While buying a franchise is usually cheaper overall than starting a new business from scratch, and comes with lower risk, there are always unique ongoing costs that increase before you even open your doors to customers. Franchise fees, insurance premiums, inventory, equipment, commercial licenses, and royalty payments are just some of the costs associated with franchising. With the initial franchise fee alone costing tens of thousands of dollars, the average person cannot merely write a check or withdraw funds from their bank account.
The good news, however, is that there are financing options that help to ease the financial burden of owning a business. Even better, many of these options have low-interest rates and favorable payment terms, so buying a franchise is more affordable. You can also use funds that you already have access to.
So, is it possible to buy a franchise company without money?

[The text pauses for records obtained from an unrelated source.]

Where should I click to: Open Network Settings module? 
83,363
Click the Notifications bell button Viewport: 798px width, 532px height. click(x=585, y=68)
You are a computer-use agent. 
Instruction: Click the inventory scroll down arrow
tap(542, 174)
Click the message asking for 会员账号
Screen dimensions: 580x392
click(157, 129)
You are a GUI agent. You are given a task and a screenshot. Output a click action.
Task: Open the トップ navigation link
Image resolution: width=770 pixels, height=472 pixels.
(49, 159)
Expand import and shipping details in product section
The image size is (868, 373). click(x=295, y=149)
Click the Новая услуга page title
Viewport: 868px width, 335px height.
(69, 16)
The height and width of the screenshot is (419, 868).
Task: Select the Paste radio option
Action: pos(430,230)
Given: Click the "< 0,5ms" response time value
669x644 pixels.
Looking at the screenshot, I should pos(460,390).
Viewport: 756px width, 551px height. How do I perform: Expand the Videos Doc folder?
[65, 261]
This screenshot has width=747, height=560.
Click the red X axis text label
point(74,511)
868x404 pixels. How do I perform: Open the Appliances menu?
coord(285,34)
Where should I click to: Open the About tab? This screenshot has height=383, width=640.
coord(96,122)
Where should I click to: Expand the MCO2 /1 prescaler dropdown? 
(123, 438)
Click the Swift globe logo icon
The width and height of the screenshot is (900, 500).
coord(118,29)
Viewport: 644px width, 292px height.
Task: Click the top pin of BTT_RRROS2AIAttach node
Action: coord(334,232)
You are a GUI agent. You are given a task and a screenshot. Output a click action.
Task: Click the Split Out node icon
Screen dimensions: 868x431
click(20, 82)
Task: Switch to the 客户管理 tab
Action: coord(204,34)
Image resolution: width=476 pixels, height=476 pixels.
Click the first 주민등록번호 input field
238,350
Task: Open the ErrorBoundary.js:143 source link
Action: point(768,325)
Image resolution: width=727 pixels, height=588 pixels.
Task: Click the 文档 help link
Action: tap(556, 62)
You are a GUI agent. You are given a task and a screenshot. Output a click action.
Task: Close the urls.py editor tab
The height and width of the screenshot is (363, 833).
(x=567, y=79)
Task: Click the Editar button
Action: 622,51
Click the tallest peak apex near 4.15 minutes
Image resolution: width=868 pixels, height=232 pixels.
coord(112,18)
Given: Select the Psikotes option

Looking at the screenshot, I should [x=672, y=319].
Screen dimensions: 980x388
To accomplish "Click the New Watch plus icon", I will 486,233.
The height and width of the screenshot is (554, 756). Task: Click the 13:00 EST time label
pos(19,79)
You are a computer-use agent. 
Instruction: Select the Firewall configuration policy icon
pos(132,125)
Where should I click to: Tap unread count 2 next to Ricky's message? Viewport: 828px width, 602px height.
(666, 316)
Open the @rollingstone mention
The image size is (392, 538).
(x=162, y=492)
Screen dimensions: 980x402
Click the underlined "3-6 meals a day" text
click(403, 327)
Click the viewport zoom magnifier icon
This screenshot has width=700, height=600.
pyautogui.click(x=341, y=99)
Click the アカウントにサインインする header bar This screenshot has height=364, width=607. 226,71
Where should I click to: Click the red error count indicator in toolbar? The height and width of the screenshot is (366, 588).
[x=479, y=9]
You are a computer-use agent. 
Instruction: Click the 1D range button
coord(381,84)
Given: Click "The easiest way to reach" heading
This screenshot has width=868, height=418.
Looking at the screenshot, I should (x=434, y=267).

The fact that you have no money available does not mean that you should give up on becoming an entrepreneur. However, one thing to note when looking to buy a franchise without prepayment is that you need to do thorough research on the franchise you are considering to find out if it’s the right fit for you and how it would benefit you financially. Owning your own business is not a bad idea, but what prevents people from doing this is the lack of funding, as franchise opportunities require money to start and operate the business. Not using your money to buy a franchise business does not mean that it does not have its own money; it could only mean that their money is committed elsewhere, and therefore they need money from other sources to finance the franchise.
Before you can, however, buy a franchise with or without capital, you must have done a thorough investigation of the industry you intend to enter. Once you know which area is likely to generate passion in you, you will need to find out about the franchise features and how they are likely to align with your own goals and objectives. Be sure to use the services of a franchise consultant, such as the free consulting services offered by Let’s Franchise and later after you’ve found the right fit, a lawyer to help you draft and review contract documents that will ensure the proper structure of the transaction.
There are some scenarios in which you could probably buy a franchise without having to use your own money, but one of the criteria for achieving this goal is to ensure that you have drawn up a complete business plan that will convince those whose money you want to invest in your business. Below are some of the ways to buy a franchise business without having any of your own money.
#1 Leverage Your Retirement Account
This is the first option people usually use when it comes to buying a franchise with zero cash. It seems risky but it certainly works pretty well. The first thing to do is learn about your retirement accounts, the requirements and guidelines that help you stay in line and in compliance. Check here to learn more!
We have two types of retirement accounts: the 401k and Individual Retirement Account (IRA). These two work differently. If you are thinking of using 401k, you can apply for a loan against your 401k which you can now use to buy a franchise. However, it all depends on your 401k plan. You also have to pay an interest on the loan received. This will be going back into your retirement account.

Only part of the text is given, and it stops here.